CCJ do Senado adia discussão sobre nova lei do impeachment para 2026

Rodrigo Fonseca
Tempo: 2 min.

A Comissão de Constituição e Justiça (CCJ) do Senado adiou a análise da nova lei do impeachment nesta quarta-feira (10), com a previsão de que a discussão avance apenas em 2026. O relator, senador Weverton Rocha, solicitou o adiamento para que o tema seja debatido no plenário, etapa que ocorrerá após o recesso parlamentar. A medida foi impulsionada por uma liminar do ministro Gilmar Mendes, que restringe pedidos individuais de impeachment contra ministros do Supremo Tribunal Federal.

A proposta de revisão da Lei 1.079, de 1950, ganhou destaque após a decisão de Mendes, que foi interpretada por muitos como uma interferência nas competências do Legislativo. Weverton Rocha destacou a necessidade de esclarecer pontos controversos no texto, especialmente em relação à atuação das Forças Armadas e do Ministério Público. O ex-presidente do Senado, Rodrigo Pacheco, autor da proposta, sugeriu que sessões de debate no plenário poderiam refinar os conceitos e definir o escopo do relatório.
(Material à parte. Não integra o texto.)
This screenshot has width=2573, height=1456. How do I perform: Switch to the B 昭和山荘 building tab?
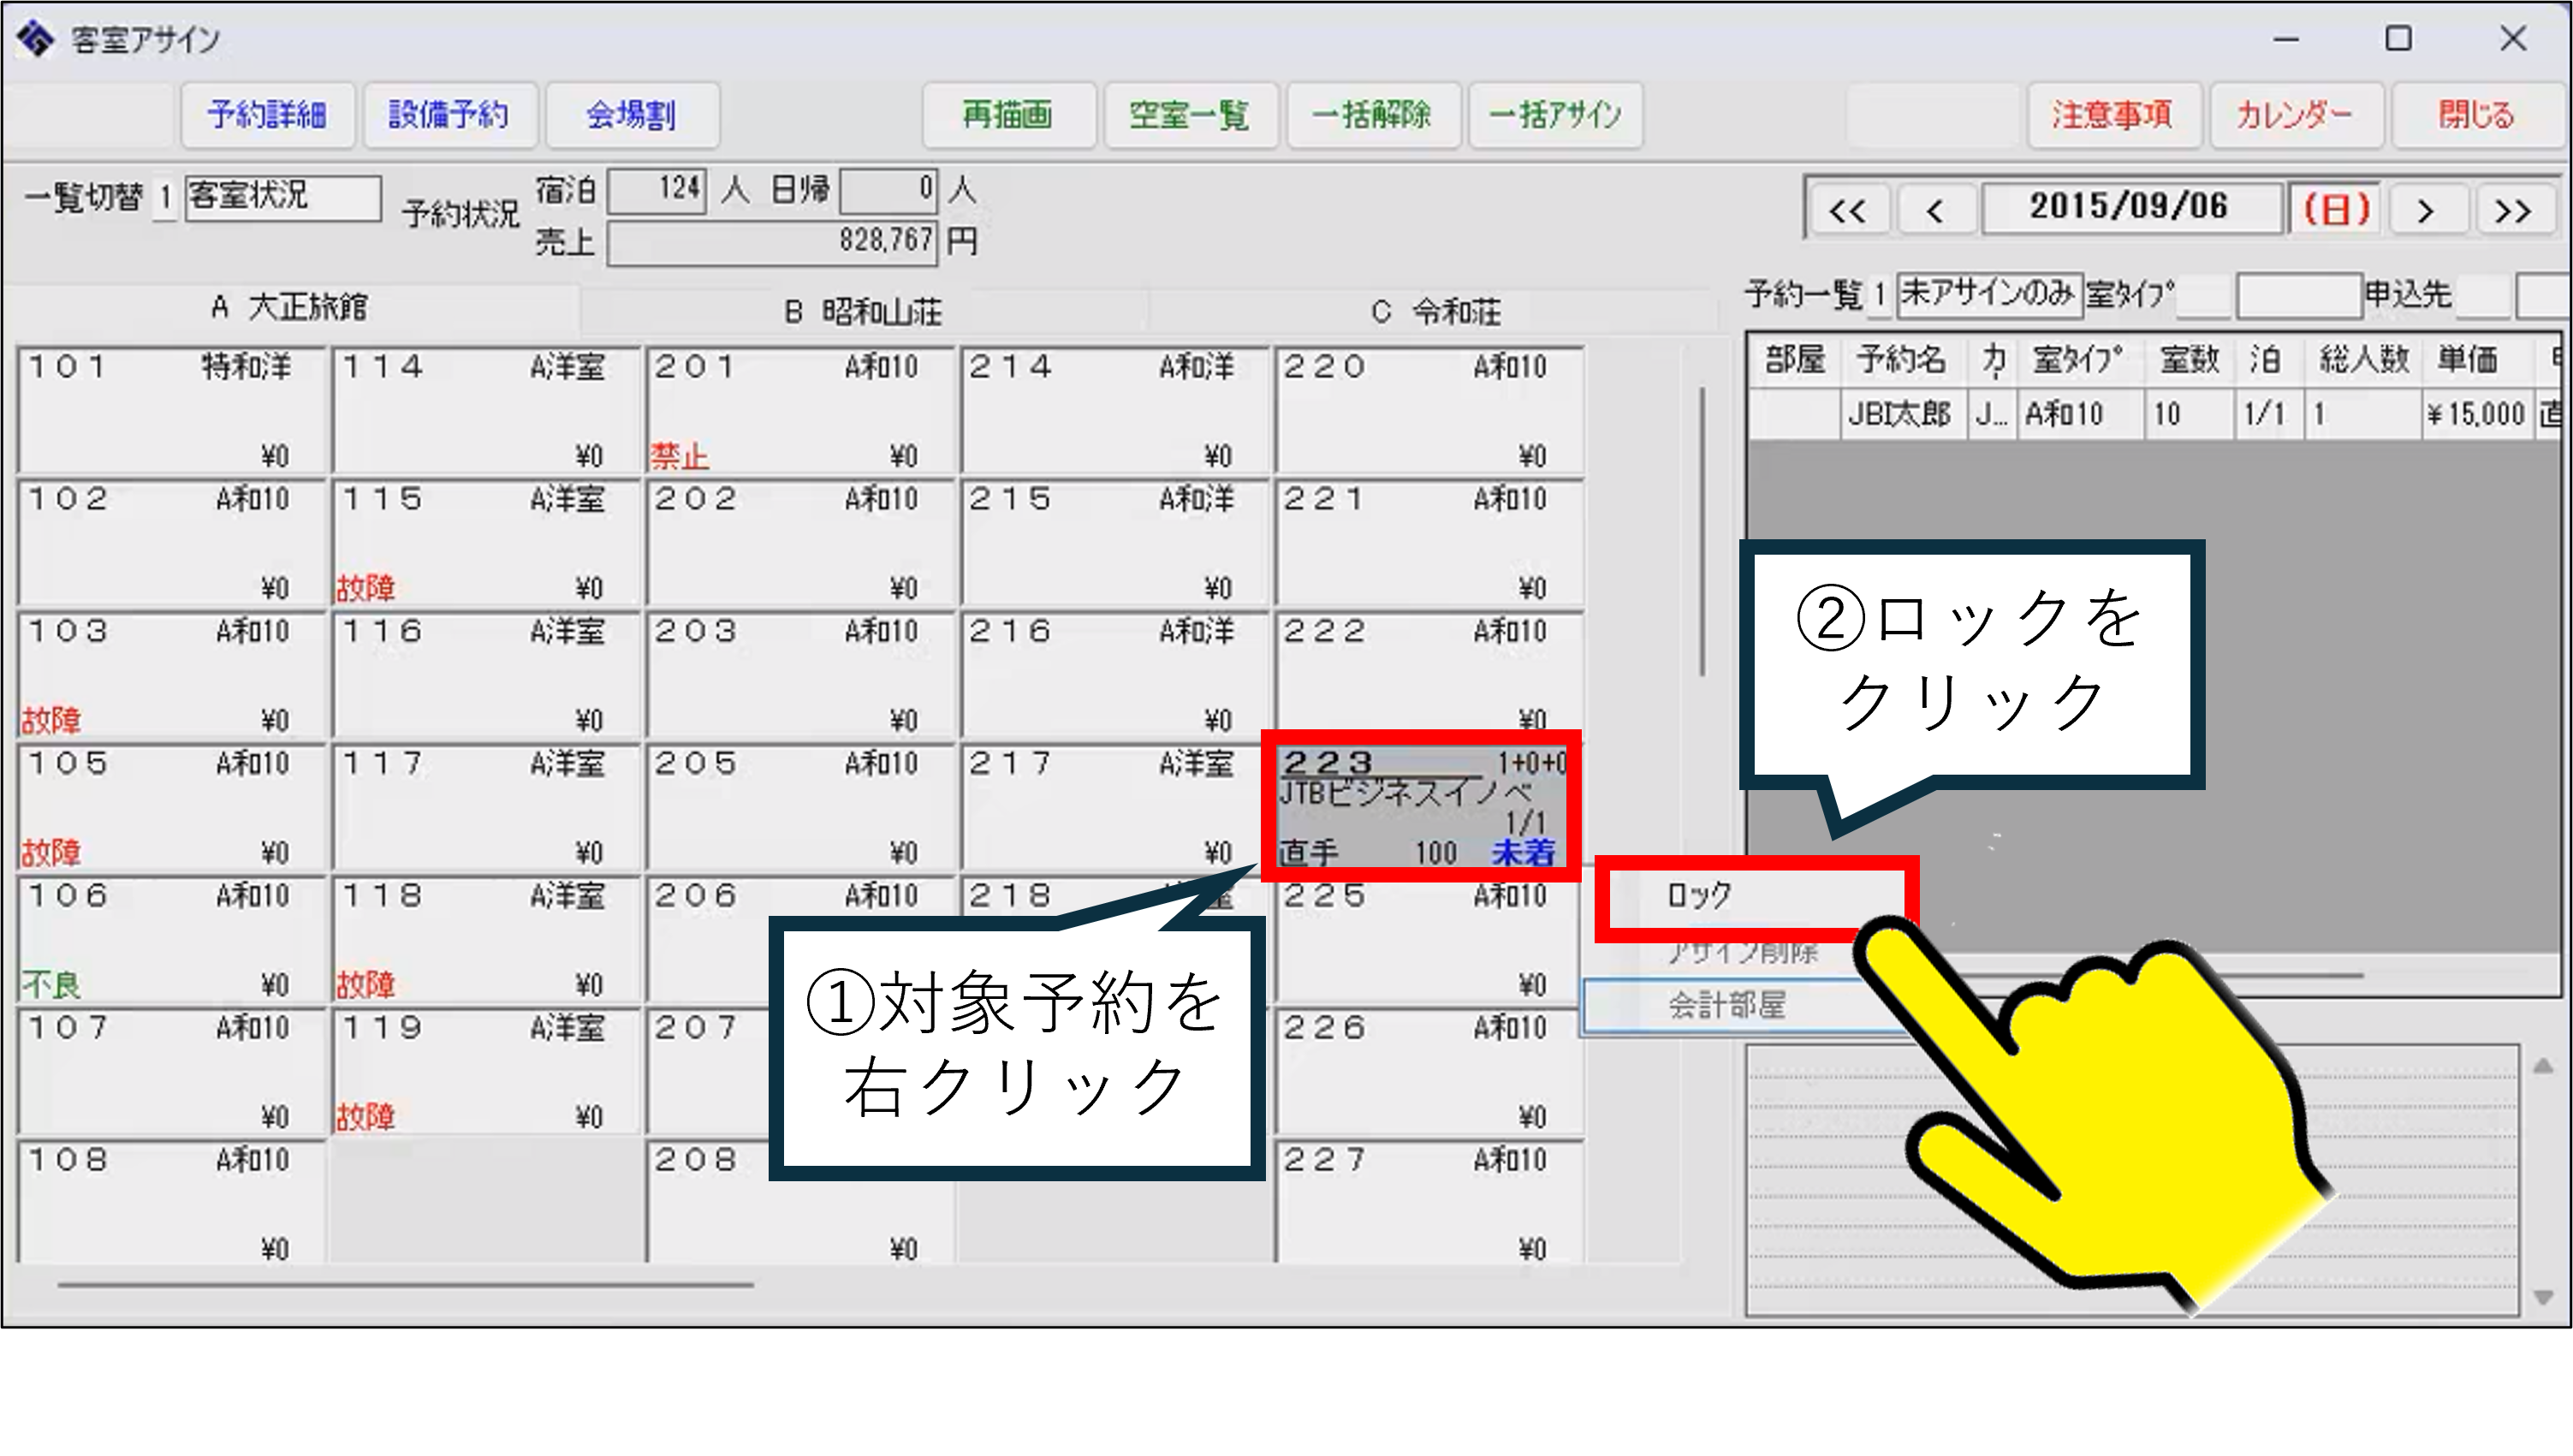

As mudanças propostas incluem a restrição do direito de cidadãos de apresentar denúncias individuais, que agora dependerão de partidos ou entidades. Além disso, a nova lei institui um processo em etapas e amplia o número de autoridades sujeitas a essas regras. Caso a denúncia seja aceita, a autoridade acusada poderá ser afastada por até 180 dias, enquanto os julgamentos serão conduzidos por uma comissão presidida pelo presidente do STF, refletindo uma transformação significativa no rito de impeachment no Brasil.